However, they, at least in my experience, are limited. They seem to limit themselves to Windows systems. I've not yet seen (not that it hasn't happened, but I've not seen it) a Unix system compromised by the APT. If you have, chime in at any time. So far, they've all been Windows systems. This is understandable and predictable. One place I've seen the APT establish a presence is on a web server. Yes, the APT is on your web server. In my experience this has been for C2.
Common traits of an APT web server compromise that I've seen:
Windows Server 2003
Often poorly managed - the system may be a development system, or one that is in the process of being decommissioned.
Administrator is the most commonly used account for management.
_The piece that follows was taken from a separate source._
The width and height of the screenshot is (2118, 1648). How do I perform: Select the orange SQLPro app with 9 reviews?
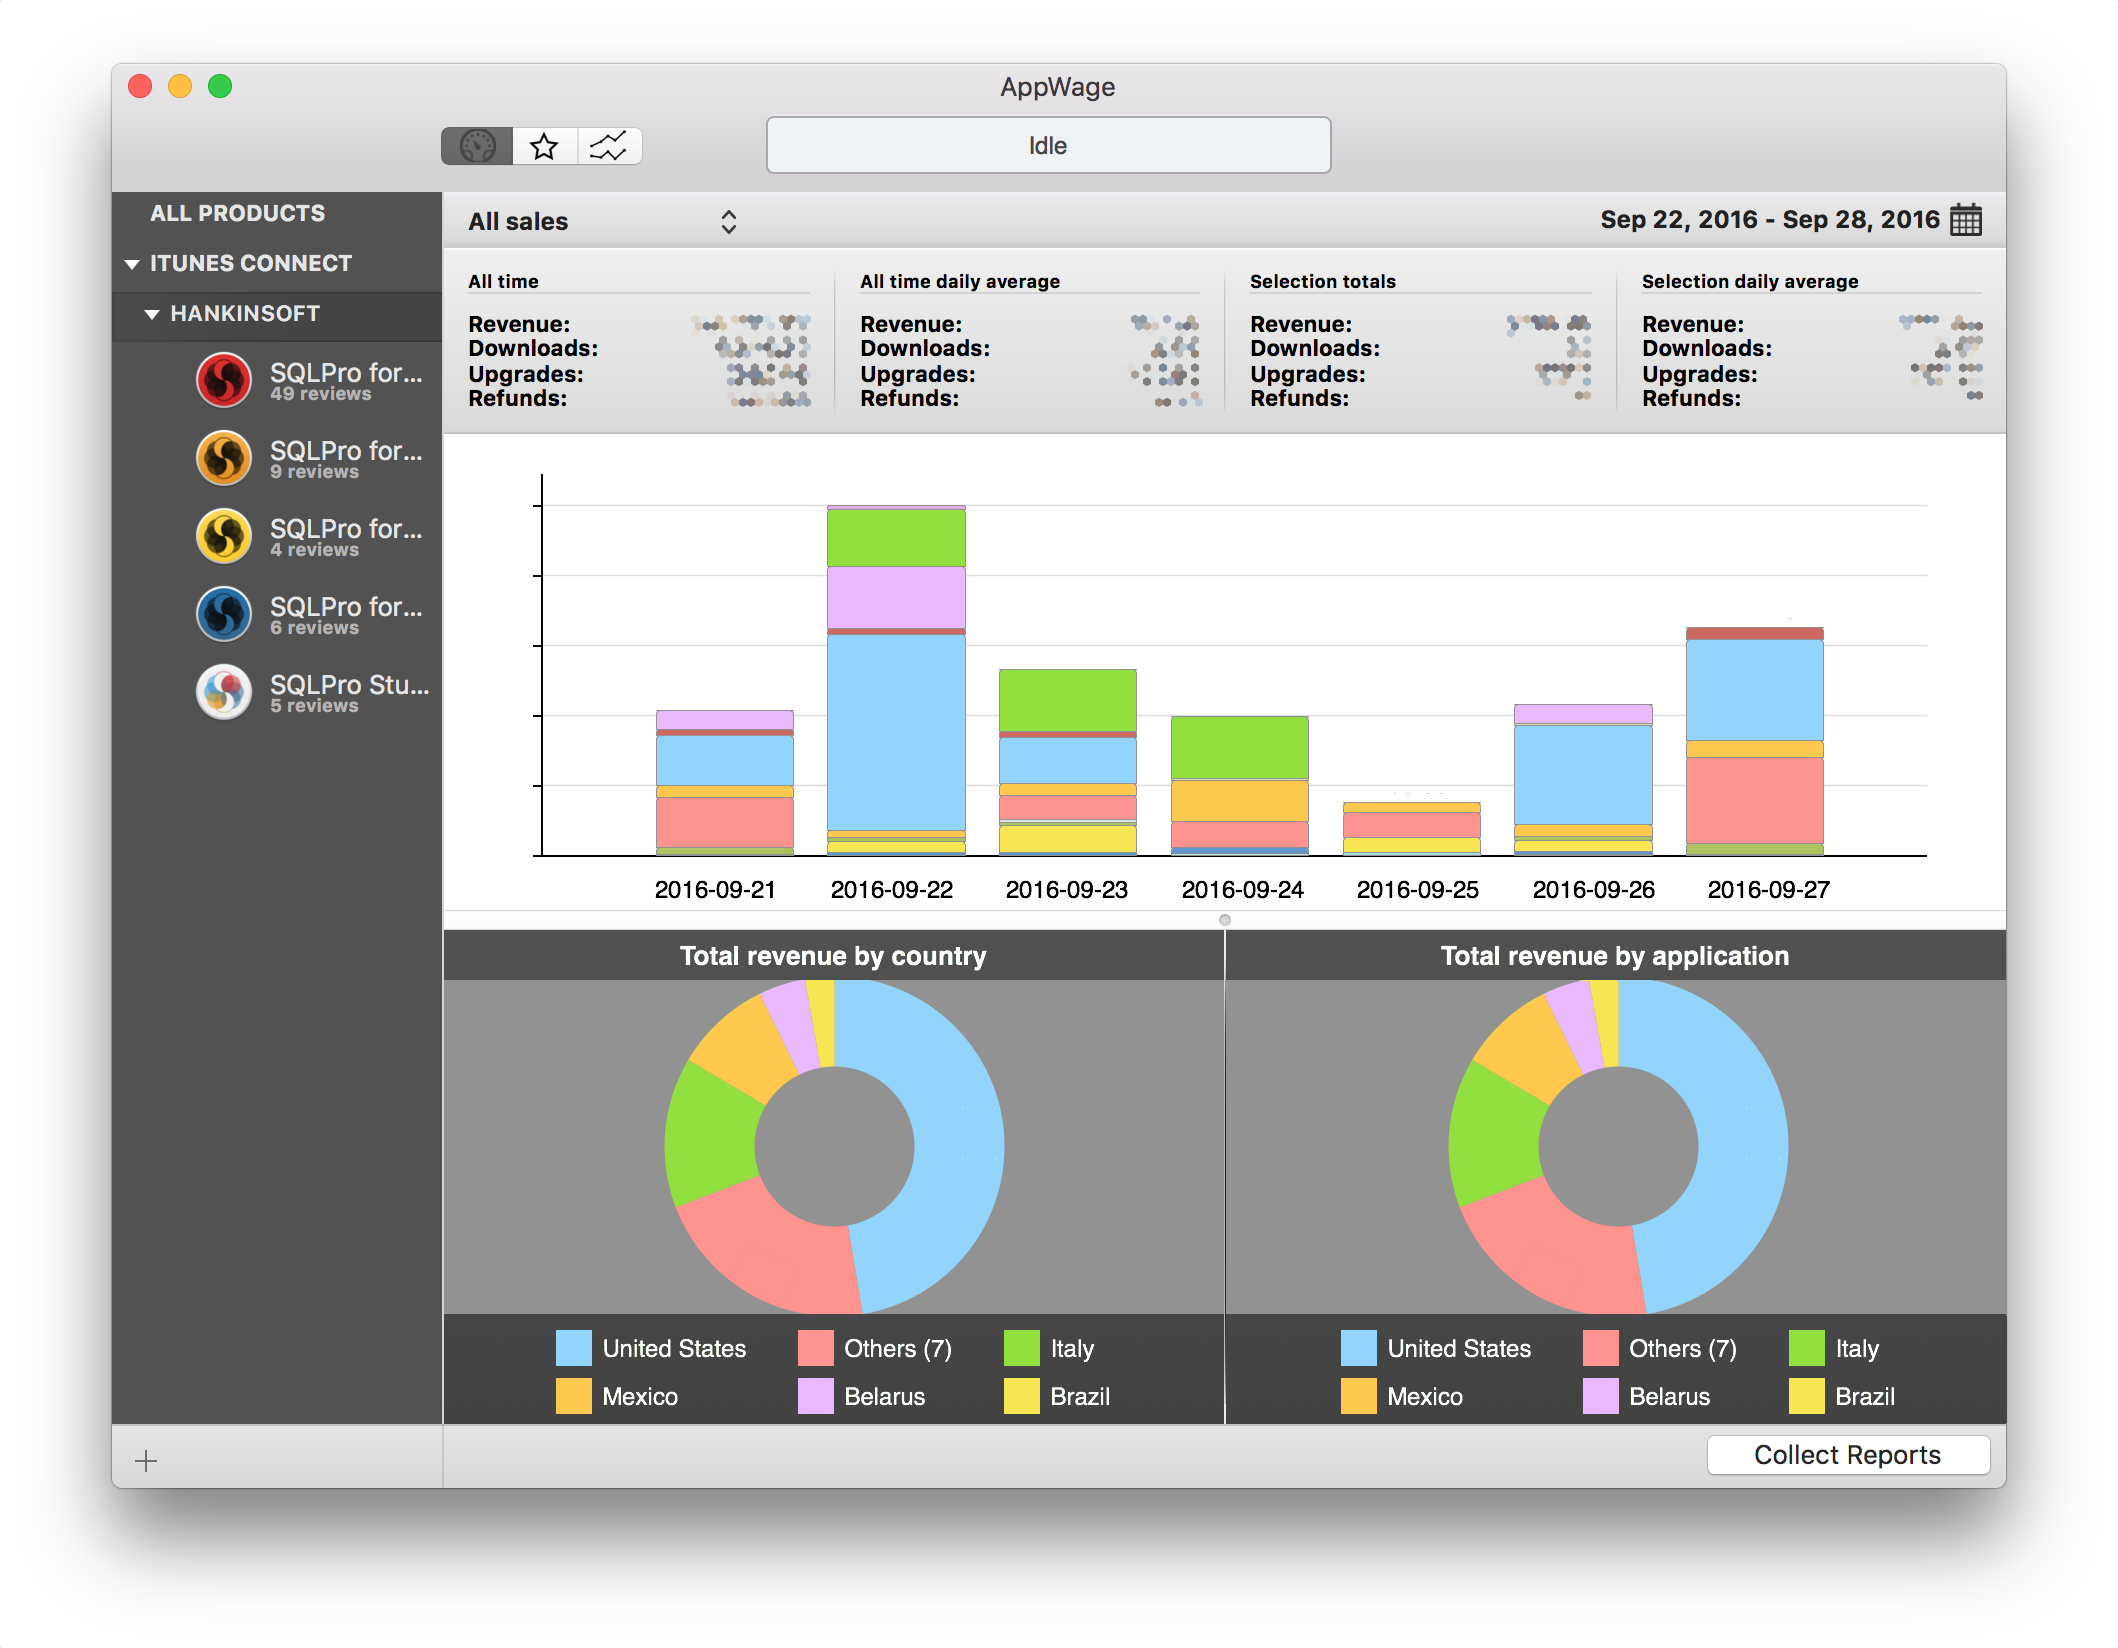pyautogui.click(x=224, y=458)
Security logs and auditing is weak and not offloaded or rolled over periodically.
RDP is available
They modify forward DNS lookups for their domains to point to your system.
They don't really attempt to hide their presence.
They create files and host them on your webserver.
Excessive use of the Administrator account, often during non-business hours.
Server may begin proxying traffic to/from China.
A pattern change of many to one relationships, meaning your server will begin seeing requests from many hosts that it normally never receives traffic from and requests are for files and pages that didn't exist prior to the incident. This is often a behavioral pattern anomaly.
Logs on the server will likely indicate the presence of new files in the form of excessive requests to which your server will likely respond with a 404. That is of course, until your server goes active and DNS propagation occurs.
Your webserver may begin to initiate outbound connections to remote systems that it is not cleared to communicate with and may begin acting as a proxy.
The administrator account is being used to browse the web from the web server. This should be a no-no in any environment and is therefore an anomalous event.
Your webserver may resolve to a domain that is not yours.
As mentioned above, you'll note a behavioral change in who is talking to your server and for what.